Output every line of the records below as a Markdown table with two columns, Row and Line. Number each row and leave out the blank lines.

▶ _DATA SUPPLIED_
⟨

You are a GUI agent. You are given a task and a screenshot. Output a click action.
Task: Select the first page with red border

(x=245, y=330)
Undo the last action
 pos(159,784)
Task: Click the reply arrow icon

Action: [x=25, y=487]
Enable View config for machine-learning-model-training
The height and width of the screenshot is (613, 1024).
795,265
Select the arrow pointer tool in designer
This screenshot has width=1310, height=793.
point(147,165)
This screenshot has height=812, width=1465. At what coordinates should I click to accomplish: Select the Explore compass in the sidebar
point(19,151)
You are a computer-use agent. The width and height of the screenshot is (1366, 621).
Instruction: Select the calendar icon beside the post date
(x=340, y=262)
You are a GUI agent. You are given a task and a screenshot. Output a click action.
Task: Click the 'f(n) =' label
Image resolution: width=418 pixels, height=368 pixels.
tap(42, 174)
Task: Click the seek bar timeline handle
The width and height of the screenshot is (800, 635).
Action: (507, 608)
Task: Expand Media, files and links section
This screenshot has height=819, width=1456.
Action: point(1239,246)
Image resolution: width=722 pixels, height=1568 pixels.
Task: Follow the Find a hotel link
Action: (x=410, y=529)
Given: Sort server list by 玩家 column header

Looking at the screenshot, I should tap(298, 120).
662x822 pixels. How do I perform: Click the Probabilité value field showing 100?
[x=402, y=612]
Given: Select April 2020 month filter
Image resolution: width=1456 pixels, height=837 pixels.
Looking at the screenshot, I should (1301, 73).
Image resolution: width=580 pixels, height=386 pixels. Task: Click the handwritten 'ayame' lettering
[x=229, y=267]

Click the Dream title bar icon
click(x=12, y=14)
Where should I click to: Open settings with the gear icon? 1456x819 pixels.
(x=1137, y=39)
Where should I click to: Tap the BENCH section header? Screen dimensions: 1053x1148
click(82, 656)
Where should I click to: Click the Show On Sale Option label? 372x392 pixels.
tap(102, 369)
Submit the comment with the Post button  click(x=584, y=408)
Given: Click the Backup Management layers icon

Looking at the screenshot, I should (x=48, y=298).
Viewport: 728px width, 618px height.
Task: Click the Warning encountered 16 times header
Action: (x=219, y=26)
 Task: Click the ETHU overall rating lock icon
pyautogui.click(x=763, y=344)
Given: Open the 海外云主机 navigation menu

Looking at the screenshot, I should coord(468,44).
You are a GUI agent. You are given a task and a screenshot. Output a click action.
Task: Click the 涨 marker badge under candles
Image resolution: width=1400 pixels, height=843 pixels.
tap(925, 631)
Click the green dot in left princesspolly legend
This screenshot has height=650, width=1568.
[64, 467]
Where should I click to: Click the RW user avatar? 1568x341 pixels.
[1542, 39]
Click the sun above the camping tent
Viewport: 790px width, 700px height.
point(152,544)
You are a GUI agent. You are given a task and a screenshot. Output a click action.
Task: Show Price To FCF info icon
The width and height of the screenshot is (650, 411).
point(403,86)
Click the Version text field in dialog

⟩

▶ _WRITTEN RESPONSE_
| Row | Line |
|---|---|
| 1 | You are a GUI agent. You are given a task and a screenshot. Output a click action. |
| 2 | Task: Select the first page with red border |
| 3 | (x=245, y=330) |
| 4 | Undo the last action |
| 5 |  pos(159,784) |
| 6 | Task: Click the reply arrow icon |
| 7 | Action: [x=25, y=487] |
| 8 | Enable View config for machine-learning-model-training |
| 9 | The height and width of the screenshot is (613, 1024). |
| 10 | 795,265 |
| 11 | Select the arrow pointer tool in designer |
| 12 | This screenshot has width=1310, height=793. |
| 13 | point(147,165) |
| 14 | This screenshot has height=812, width=1465. At what coordinates should I click to accomplish: Select the Explore compass in the sidebar |
| 15 | point(19,151) |
| 16 | You are a computer-use agent. The width and height of the screenshot is (1366, 621). |
| 17 | Instruction: Select the calendar icon beside the post date |
| 18 | (x=340, y=262) |
| 19 | You are a GUI agent. You are given a task and a screenshot. Output a click action. |
| 20 | Task: Click the 'f(n) =' label |
| 21 | Image resolution: width=418 pixels, height=368 pixels. |
| 22 | tap(42, 174) |
| 23 | Task: Click the seek bar timeline handle |
| 24 | The width and height of the screenshot is (800, 635). |
| 25 | Action: (507, 608) |
| 26 | Task: Expand Media, files and links section |
| 27 | This screenshot has height=819, width=1456. |
| 28 | Action: point(1239,246) |
| 29 | Image resolution: width=722 pixels, height=1568 pixels. |
| 30 | Task: Follow the Find a hotel link |
| 31 | Action: (x=410, y=529) |
| 32 | Given: Sort server list by 玩家 column header |
| 33 | Looking at the screenshot, I should tap(298, 120). |
| 34 | 662x822 pixels. How do I perform: Click the Probabilité value field showing 100? |
| 35 | [x=402, y=612] |
| 36 | Given: Select April 2020 month filter |
| 37 | Image resolution: width=1456 pixels, height=837 pixels. |
| 38 | Looking at the screenshot, I should (1301, 73). |
| 39 | Image resolution: width=580 pixels, height=386 pixels. Task: Click the handwritten 'ayame' lettering |
| 40 | [x=229, y=267] |
| 41 | Click the Dream title bar icon |
| 42 | click(x=12, y=14) |
| 43 | Where should I click to: Open settings with the gear icon? 1456x819 pixels. |
| 44 | (x=1137, y=39) |
| 45 | Where should I click to: Tap the BENCH section header? Screen dimensions: 1053x1148 |
| 46 | click(82, 656) |
| 47 | Where should I click to: Click the Show On Sale Option label? 372x392 pixels. |
| 48 | tap(102, 369) |
| 49 | Submit the comment with the Post button  click(x=584, y=408) |
| 50 | Given: Click the Backup Management layers icon |
| 51 | Looking at the screenshot, I should (x=48, y=298). |
| 52 | Viewport: 728px width, 618px height. |
| 53 | Task: Click the Warning encountered 16 times header |
| 54 | Action: (x=219, y=26) |
| 55 |  Task: Click the ETHU overall rating lock icon |
| 56 | pyautogui.click(x=763, y=344) |
| 57 | Given: Open the 海外云主机 navigation menu |
| 58 | Looking at the screenshot, I should coord(468,44). |
| 59 | You are a GUI agent. You are given a task and a screenshot. Output a click action. |
| 60 | Task: Click the 涨 marker badge under candles |
| 61 | Image resolution: width=1400 pixels, height=843 pixels. |
| 62 | tap(925, 631) |
| 63 | Click the green dot in left princesspolly legend |
| 64 | This screenshot has height=650, width=1568. |
| 65 | [64, 467] |
| 66 | Where should I click to: Click the RW user avatar? 1568x341 pixels. |
| 67 | [1542, 39] |
| 68 | Click the sun above the camping tent |
| 69 | Viewport: 790px width, 700px height. |
| 70 | point(152,544) |
| 71 | You are a GUI agent. You are given a task and a screenshot. Output a click action. |
| 72 | Task: Show Price To FCF info icon |
| 73 | The width and height of the screenshot is (650, 411). |
| 74 | point(403,86) |
| 75 | Click the Version text field in dialog |